Extract Tranform Load Examples and Tutorial¶

Task Orchestration¶

Apache Airflow¶

Installation

To install Apache Airflow, run the following command:

pip install apache-airflow

Configuration

First, we need to set up airflow home directory. We can do this by running the following command:

export AIRFLOW_HOME=~/airflow

Now, we need to generate a configuration file that we can modify. We can do this by running the following command:

airflow config list --defaults > "${AIRFLOW_HOME}/airflow.cfg"

Before the database initialization, let’s specify explicitly the path to the database. To do this, find in the newly created airflow.cfg file the line with sql_alchemy_conn and change it to the following:

sql_alchemy_conn = sqlite:////home/airflow/airflow/airflow.db

Now, we can initialize the database by running the following command:

airflow db init

Define a DAG

Now, let’s define a simple DAG that will run a simple ETL pipeline. The pipeline will consist of the following steps:

Create an initial dataframe
Process the data by two different functions that will add and multiply two columns
Merge the dataframes
Save the final dataframe to a CSV file

Les’t create a file called tutorial.py inside the ${AIRFLOW_HOME}/dags directory with the following content:

from datetime import datetime, timedelta
from airflow.models.dag import DAG
import pandas as pd
from airflow.operators.python import get_current_context
from airflow.operators.python import PythonOperator

def initial_function() -> dict[str, pd.DataFrame]:
    a = [i for i in range(10000000)]
    b = [i * 2 for i in a]
    df = pd.DataFrame({"a": a, "b": b})

THE TASKS
a) In the Airflow tutorial above, rewrite the paragraph that begins "Before the database initialization" in shorter form, keeping its main facts.
b) Pick up the Airflow tutorial above at the point where it stops and keep writing it.

RECORD SET
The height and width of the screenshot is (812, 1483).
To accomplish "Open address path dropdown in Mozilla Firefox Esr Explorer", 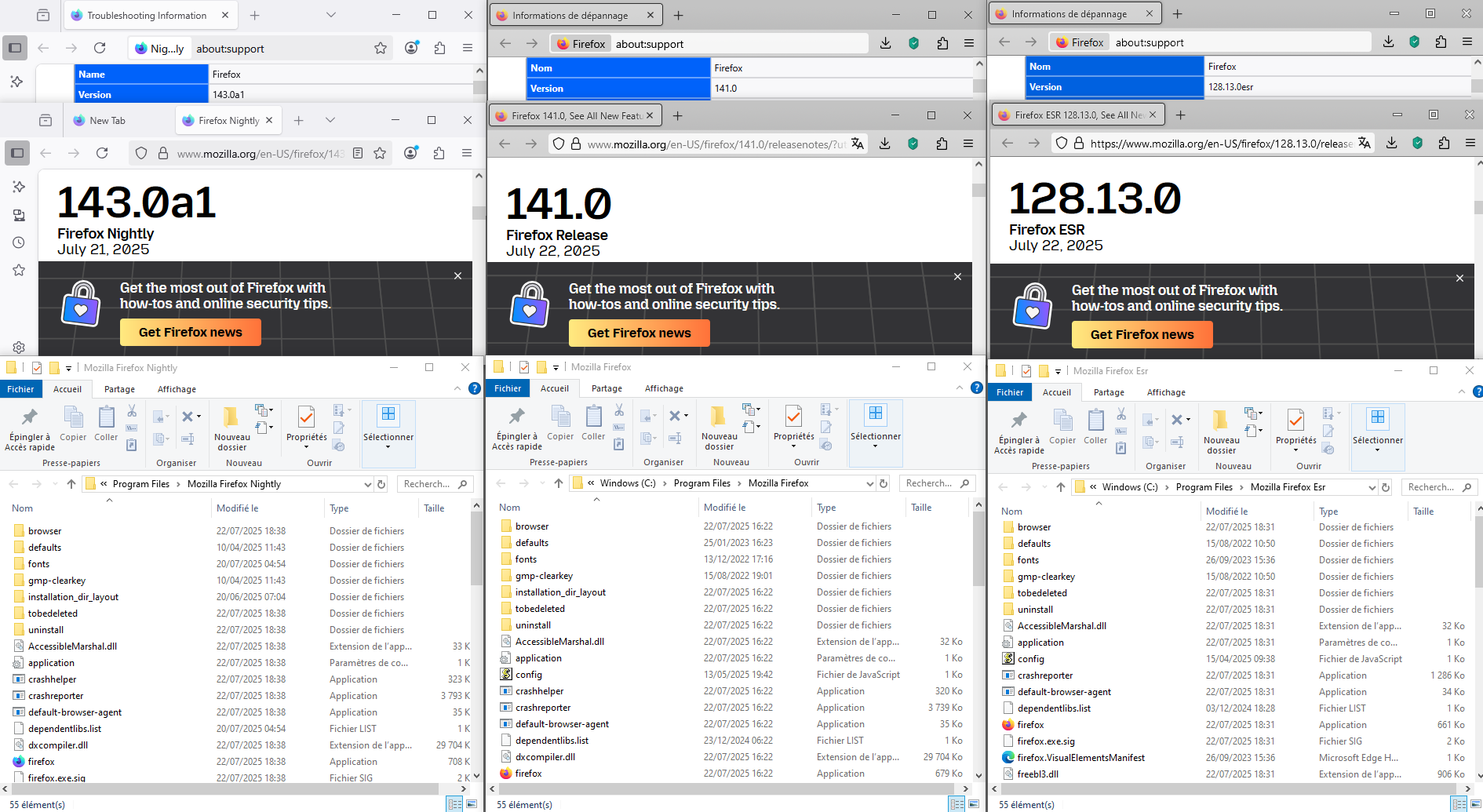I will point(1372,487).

...

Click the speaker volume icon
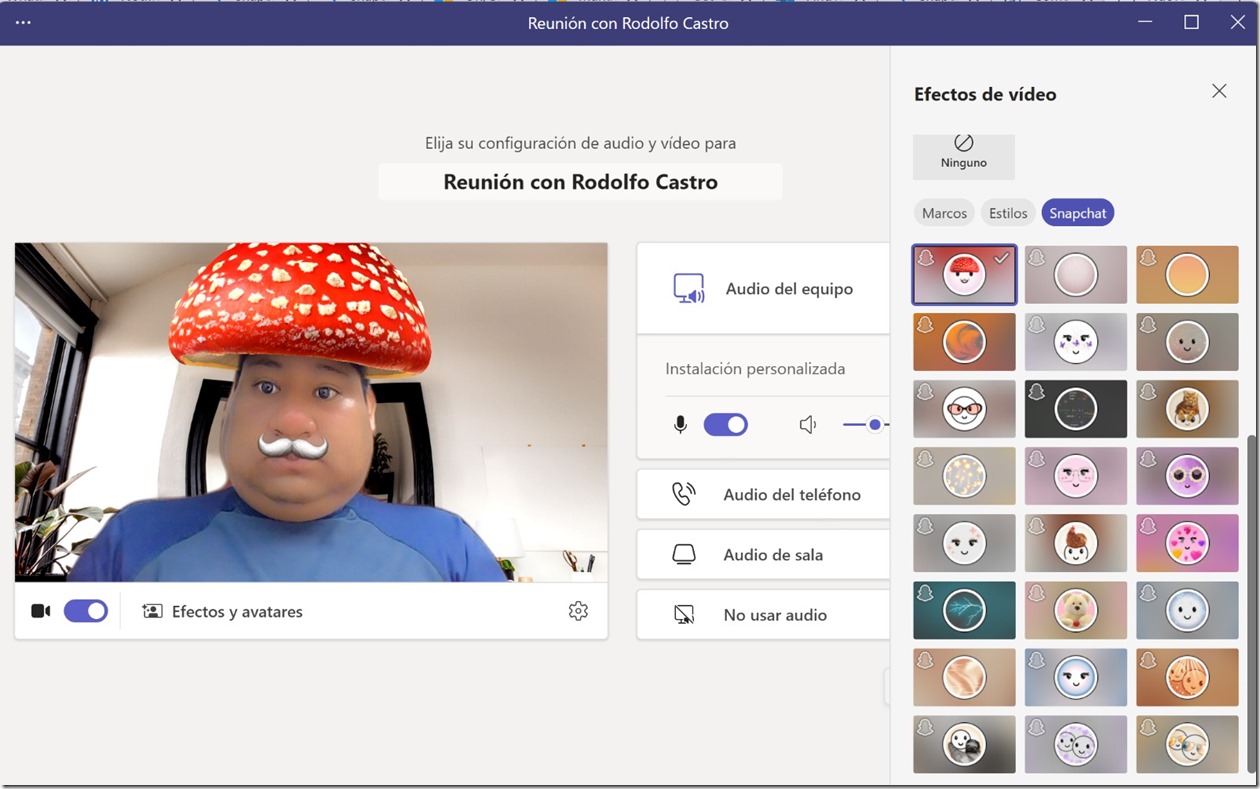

ANSWERS TO THE TASKS
a) Before initializing the database, set its path explicitly: open the new airflow.cfg file, find the sql_alchemy_conn line, and replace it with the setting shown on the next line.

b)
    return {"initial_df": df}

def process_data() -> dict[str, pd.DataFrame]:
    context = get_current_context()
    ti = context["ti"]
    initial_df = ti.xcom_pull(task_ids="initial_function", key="return_value")[
        "initial_df"    ]
    initial_df["c"] = initial_df["a"] + initial_df["b"]
    return {"df1": initial_df}

def process_data2() -> dict[str, pd.DataFrame]:
    context = get_current_context()
    ti = context["ti"]
    initial_df = ti.xcom_pull(task_ids="initial_function", key="return_value")[
        "initial_df"    ]
    initial_df["d"] = initial_df["a"] * initial_df["b"]
    return {"df2": initial_df}

def merge_data() -> dict[str, pd.DataFrame]:
    context = get_current_context()
    ti = context["ti"]
    df1: pd.DataFrame = ti.xcom_pull(task_ids="process_data", key="return_value")["df1"]
    df2: pd.DataFrame = ti.xcom_pull(task_ids="process_data2", key="return_value")[
        "df2"    ]
    df = pd.merge(df1, df2, on=["a", "b"], how="inner")
    return {"merged_df": df}

def save_data():
    context = get_current_context()
    ti = context["ti"]
    merged_df = ti.xcom_pull(task_ids="merge_data", key="return_value")["merged_df"]
    merged_df.to_csv("data.csv", index=False)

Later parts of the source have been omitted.